Work instructions
Write out the rows below word for word, leaving out the pictures.

Extracted material
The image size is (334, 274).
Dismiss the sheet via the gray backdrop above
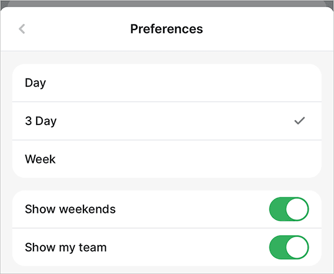tap(167, 3)
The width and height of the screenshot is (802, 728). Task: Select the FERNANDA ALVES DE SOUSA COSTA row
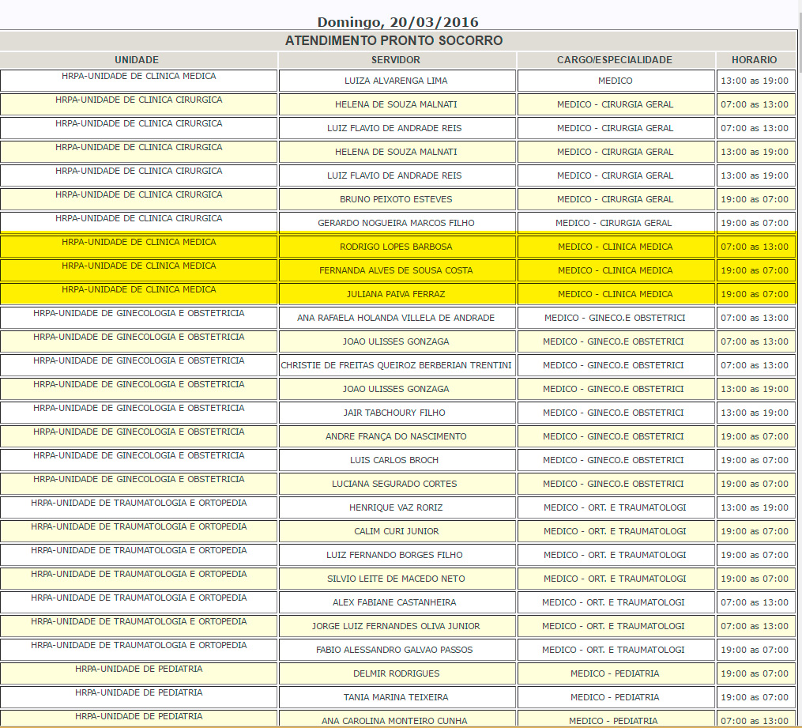point(396,270)
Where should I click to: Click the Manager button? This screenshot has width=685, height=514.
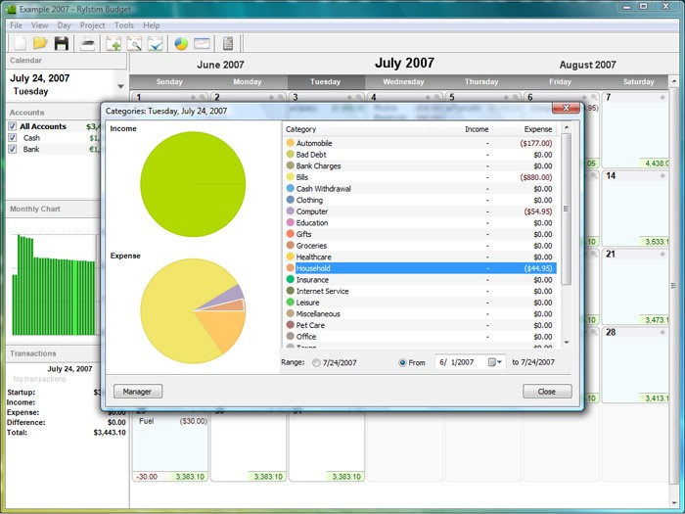pos(137,392)
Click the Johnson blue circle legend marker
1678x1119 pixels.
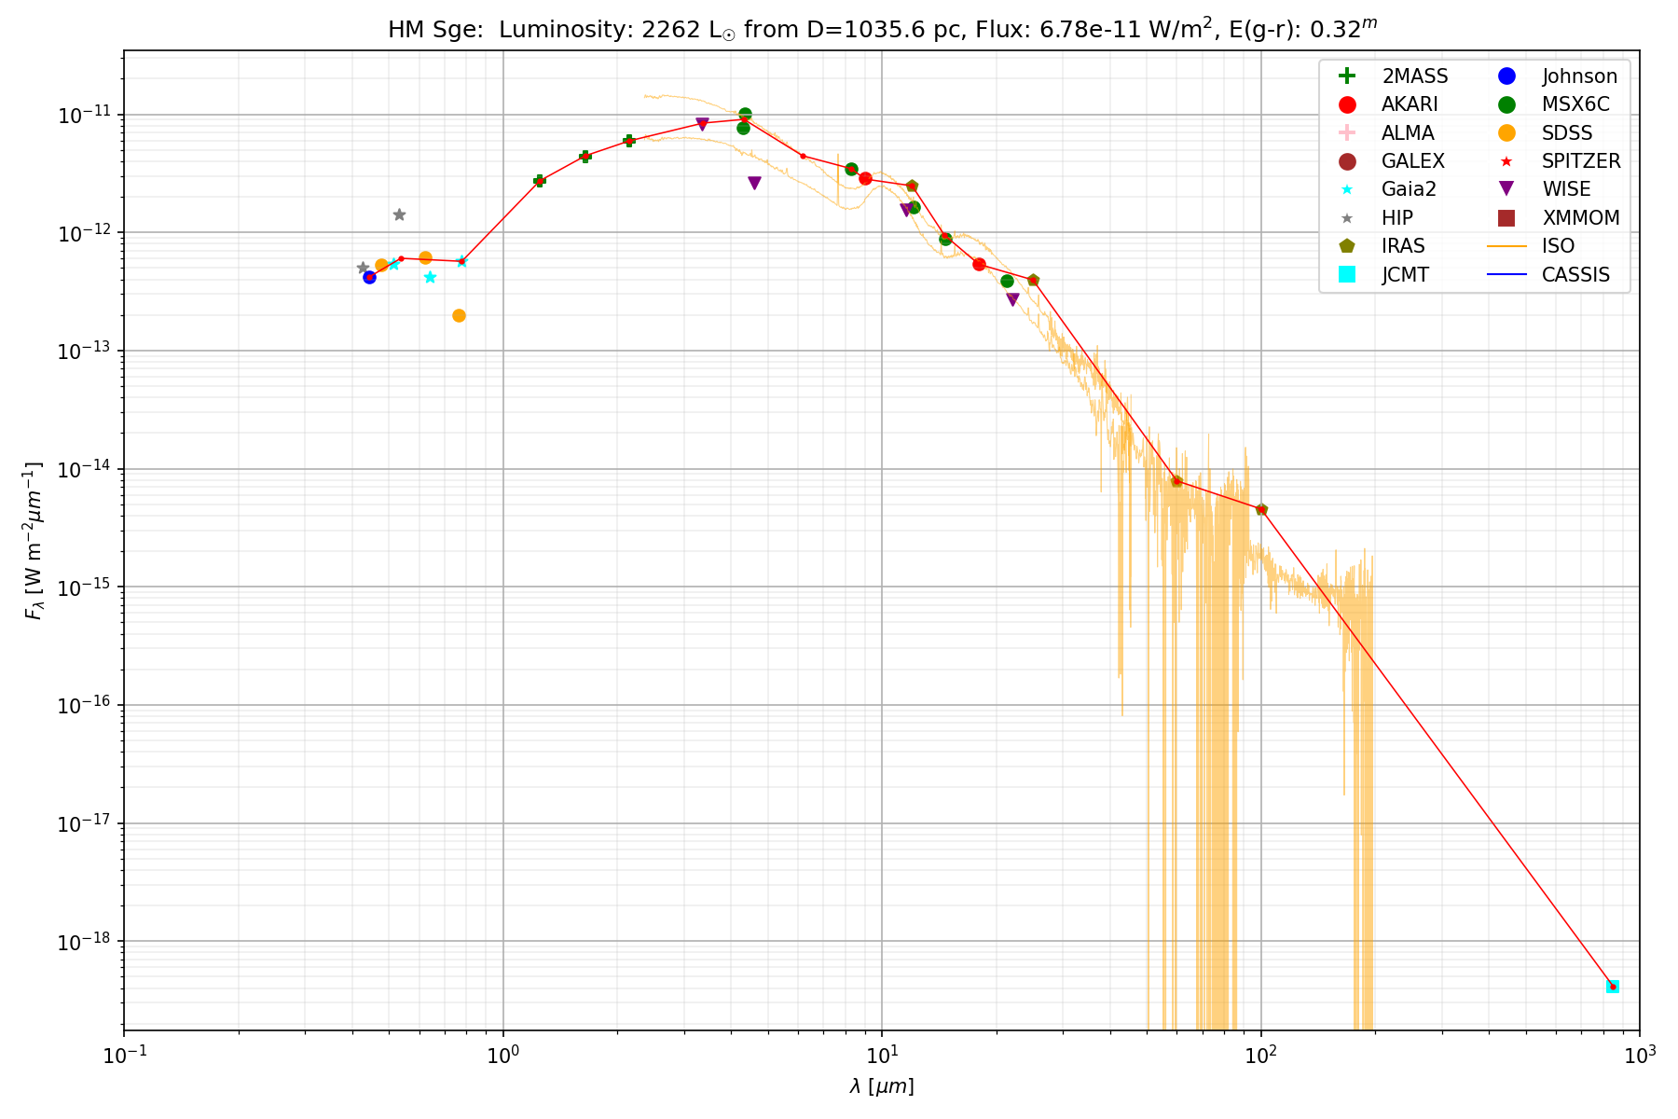tap(1506, 76)
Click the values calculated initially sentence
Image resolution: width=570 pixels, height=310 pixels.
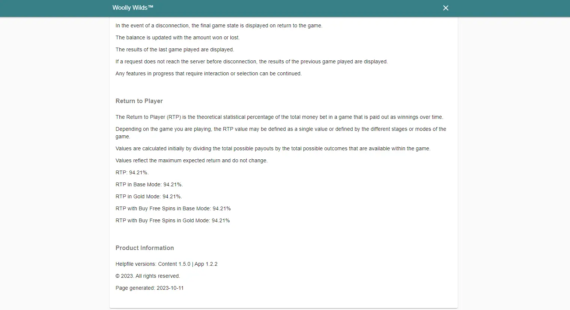tap(273, 148)
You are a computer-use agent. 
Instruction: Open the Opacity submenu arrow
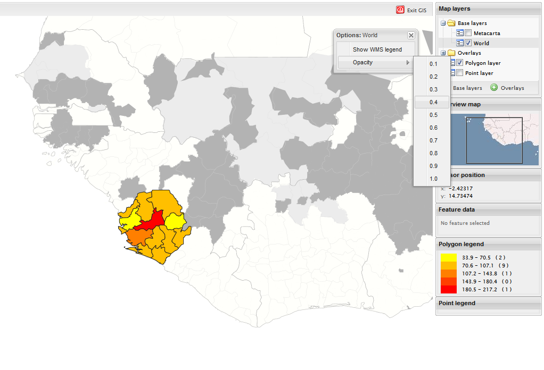pos(408,63)
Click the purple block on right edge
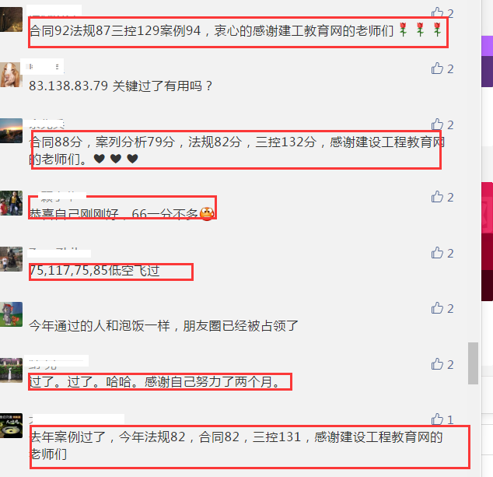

Answer to the problem
The image size is (334, 274).
Dismiss the sheet via the gray backdrop above
tap(167, 3)
The width and height of the screenshot is (802, 728). Task: Select the FERNANDA ALVES DE SOUSA COSTA row
point(396,270)
Where should I click to: Click the Manager button? This screenshot has width=685, height=514.
pos(137,392)
Click the Johnson blue circle legend marker
1678x1119 pixels.
tap(1506, 76)
Click the values calculated initially sentence
Image resolution: width=570 pixels, height=310 pixels.
tap(273, 148)
You are a computer-use agent. 
Instruction: Open the Opacity submenu arrow
pos(408,63)
Click the purple block on right edge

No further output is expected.